"When we learned our favorite media muckraker, City Paper reporter ... Gadi Dechter, was taking a new job at The Sun, we were shocked. Shocked!" writes Baltimore magazine's Geoff Brown. The July announcement was surprising because Dechter had repeatedly criticized the daily, most notably exposing instances of plagiarism by columnist Michael Olesker. Dechter says he "was never bored at City Paper," and calls it "the best job I ever had." Van Smith, the City Paper's political reporter, wishes that the alt-weekly had been able to keep Dechter on board: "It would be good for Baltimore storytelling to have Gadi at City Paper," he says.
As part of the Nashville Scene's August 24 "College Survival Guide," Music Listings Editor Dave Rudolph recounts his experience getting a job at the alt-weekly after graduating from college. The tale begins with a coffee shop encounter with former Scene editor Bruce Dobie, and ends with Rudolph drunk-dialing the current editor, Liz Garrigan, at 2:30 a.m. "It's a story that’s both convoluted and simple, like a drunken conversation among friends. I can't help it if I'm lucky," Rudolph writes.
After safely evacuating from his home near Lake Pontchartrain last year, Gambit Weekly Editor Clancy DuBos found a friend with a boat and headed back to New Orleans to help his neighbors. Baton Rouge television station WAFB describes his good deeds as part of its Hurricane Katrina anniversary coverage.

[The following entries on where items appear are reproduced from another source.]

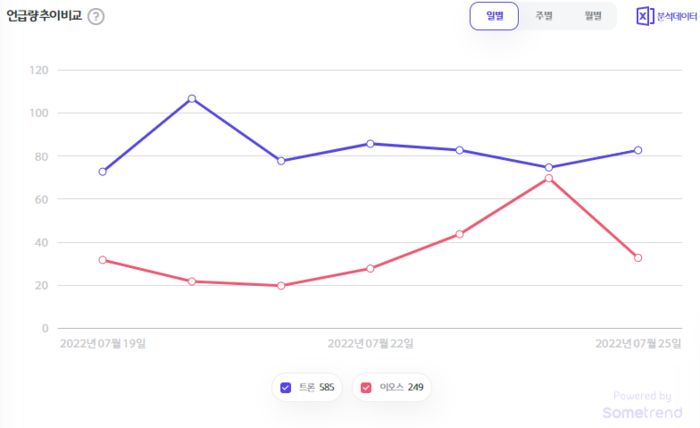This screenshot has width=700, height=428.
Task: Click the Excel download icon
Action: [645, 16]
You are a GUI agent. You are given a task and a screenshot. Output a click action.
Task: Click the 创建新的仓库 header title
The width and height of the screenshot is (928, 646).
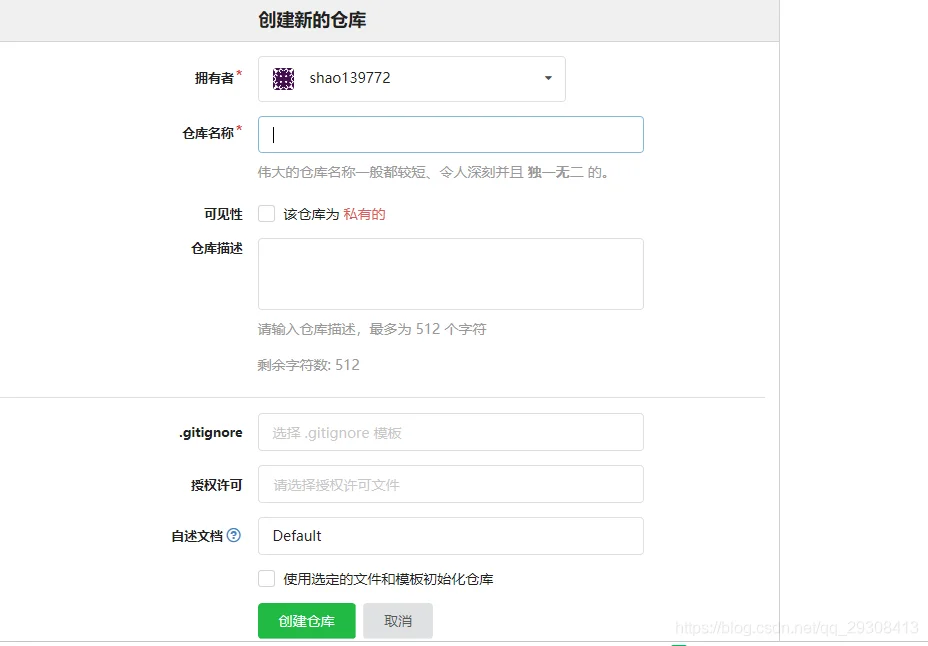pos(312,20)
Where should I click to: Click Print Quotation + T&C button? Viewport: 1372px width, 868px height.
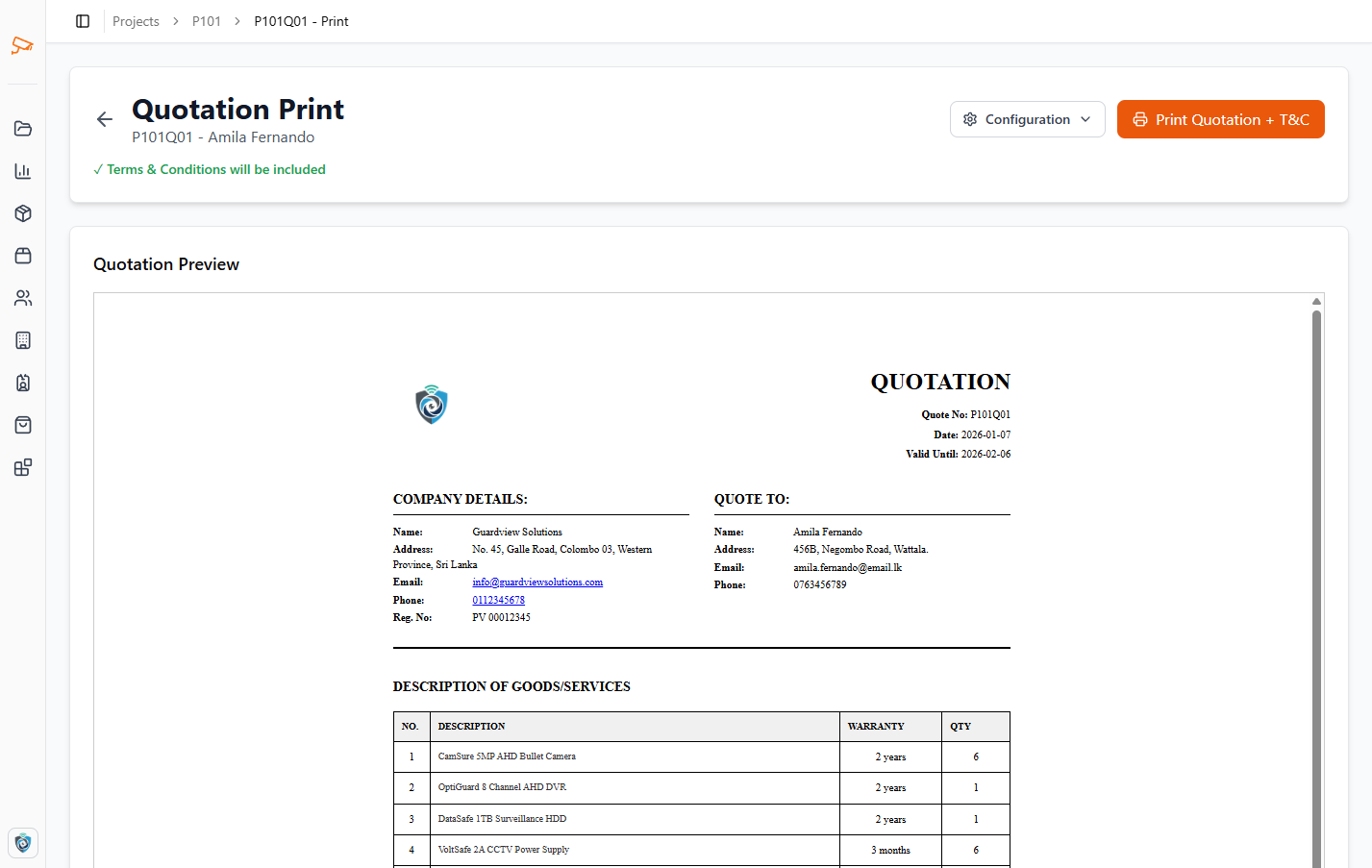click(1220, 119)
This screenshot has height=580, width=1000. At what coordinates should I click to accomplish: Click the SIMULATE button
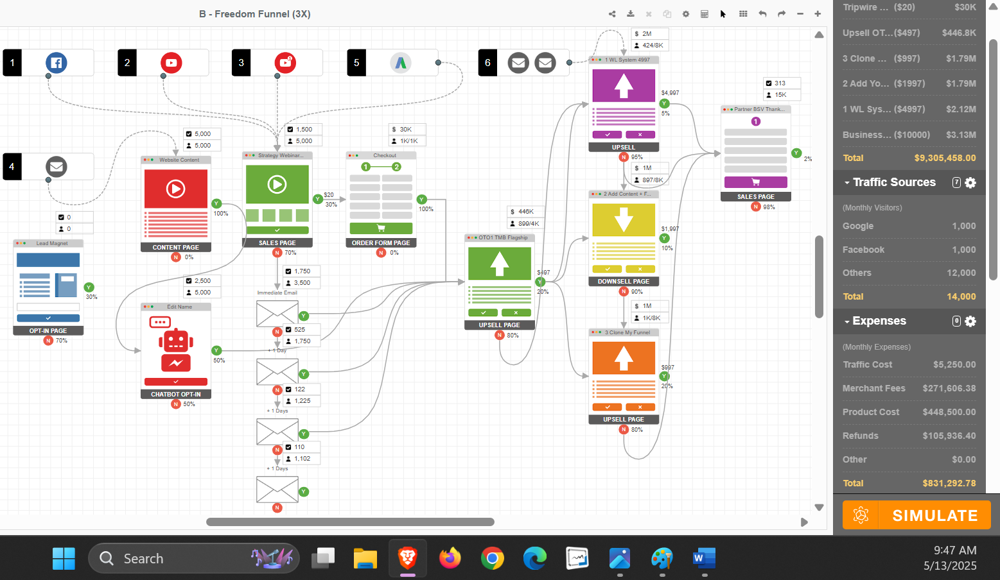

"The kind of journalism I practiced at [Phoenix] New Times is not for the weak-hearted who want approval from the powerful and wealthy, or who want to be invited to lunch with the governor and to power brokers' fancy parties," reporter John Dougherty writes in the weekly's Aug. 31 issue. In his final column, Dougherty reflects on his personal and professional development and explains his decision to leave "one of the best jobs in American journalism" after 13 years.